A Schema Settings windows will then appear asking you to give it a Alias. It can be anything for this exercise, I’ll name mine ‘document’

image

Then click OK and the Schema Settings window will be closed. You are now back to Templates and Add-ins windows. You can see the new schema ‘document’ inside the Available XML Schemas list.

You can now click OK at the bottom of the Templates and Add-ins windows

After that you will realize there is a new custom task pane opened up at the right hand side of the Word window called XML Sctructure

image

Look at the bottom and you will see a ‘Document’ item in the Choose an element… window. That Document item is the Document XML element you created inside the .xsd just now.

image

Before we bind the XML element to the document, let’s create some table first

image

Now click on the ‘Document’ item at the lower right of the screen. You should be able to see a screen like below

image

At the Apply to entire document window, click Apply to Entire Document

image

After that you shall see a ‘Document’ tag surrounding the document; you might also notice the lower right part of the list does not have the ‘Document’ item but instead a ‘Section’ item.

image

Now highlight the table by dragging the mouse around it. You might want to have line breaks before and after the table so you can insert the ‘Section’ tag to wrap around it. (as per pic below)

image

After that click on the ‘Section’ item at the task pane over the right hand side

image

Then this is what you will see at the document, the ‘Document’ and ‘Section’ tag wrapping the table.

Now you can save and close the Word document.

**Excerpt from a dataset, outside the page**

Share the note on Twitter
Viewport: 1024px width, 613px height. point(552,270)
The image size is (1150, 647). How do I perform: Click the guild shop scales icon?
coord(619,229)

Open up Visual Studio 2008. As per mentioned before you can make use of any free ZIP and XML API from any platform and language to manipulate this but I found a better and easier way using LINQ to XML and OpenXML SDK v2.0. LINQ to XML comes out of the box with VS2008 but you have to download OpenXML SDK 2.0 here.

Open XML Format SDK 2.0

Install the SDK onto your PC. the start VS2008 and create a Console Application project for this exercise.

project

Add a reference to the OpenXML SDK by right click the project file and choose ‘Add reference’

add ref

Look for DocumentFormat.OpenXml.dll in C:\Program Files\Open XML Format SDK\V2.0\lib when the Add reference window pops up

browse

After that open Module1.vb and copy and paste the codes below to replace the code inside.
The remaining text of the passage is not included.